As Tunai’s succession gains currency, the Kipsigis question must be resolved. Statistically, it is feared that they could someday (in the near future) command all the key positions in the county. So, the evictions were about the fight by the Maasai for their beloved homeland of Narok. However, it was the late senior chief Lerionka ole Ntutu, who had been tolerant to the Kipsigis migration and reportedly told his sons that there was no way the situation could be reversed.

The Purko, the largest clan among the Maasai, feel it is their turn to take over the leadership of Narok. The Ntutu Family had positioned themselves to take over the governorship last year, even making great sacrifices for it. The sum total of their calculation left them out of power. Patrick Ntutu has lately taken a more conciliatory attitude with the Kipsigis, knowing they could hold the key to his future political ambitions. Senator Kina, on the other hand, has endeared himself to the ordinary Maasai, but is extremely unpopular with the Kipsigis, who see him as the face of their problems. They believe that he has completely manipulated county commissioner George Natembeya and Tobiko.

In fact, during the recent sweeping operations carried out by the security forces to remove the Kipsigis from the Mau, hired goons were in tow burning down huts, food stores, farm crops and making off with whatever they could. For this, the Maasai were actually employing an age-old strategy.

Back in March 1905, the Kipsigis raided the Maasai and made off with hundreds of cows. The Maasai did not bother to go after the cattle, they had gained a new and powerful ally – the British. And so they turned to them for help. Eager to please the Maasai over the recently signed Anglo-Maasai Treaty, the British demanded that the Kipsigis return the cattle at once. Not accustomed to such orders, they simply ignored a move that invited disaster. Led by Major Richard Pope-Hennessy, the British forces carried out an expedition against the Kipsigis and the Maasai were in tow to recover their cattle.

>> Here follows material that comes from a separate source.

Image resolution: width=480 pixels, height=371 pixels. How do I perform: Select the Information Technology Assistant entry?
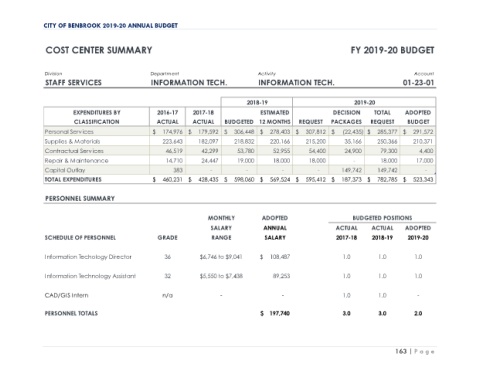click(90, 276)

In the process, the British massacred an estimated 1,900 Kipsigis and the Maasai took more than thrice the animals they had lost. It turned out to be a very profitable venture, although they would soon bitterly discover that the British were not at all as honourable as they seemed. So bad were the Kipsigis deaths that the place of the battle was named Chemagel, which, in their language, means the place where the teeth were laid out to dry (meaning the unburied skulls of the dead).

COOPERATION NOT CONFRONTATION

The Kipsigis and the Maasai have inter-married with the very latest being that of the Emurua Dikirr MP Johana Ngeno, who has married into the Ntutu family. Another is Narok South MP Korei ole Lemein, who is married to a Kipsigis. The wise ones are seeing that it is more profitable that the two communities work together. Going forward however, the Kipsigis must also admit that it is not in their best interest to take part in confrontational political maneuvers in Narok until such a time that the county is more cosmopolitan. As economic migrants, they are playing into the psyche that feeds such antagonistic rhetoric that comes from the Ole Kinas of this world. But as their influence grows, so will their counter grow leading to an endless circle of violence. Kina on the other hand must also realise that his brand of antagonism only breeds the resolve of the Kipsigis to stay. Perhaps he should visit Uasin Gishu and learn that when the Nandi realised they were unable to remove the Kikuyu through violence, they opted to work with them. It has proved a rather profitable venture.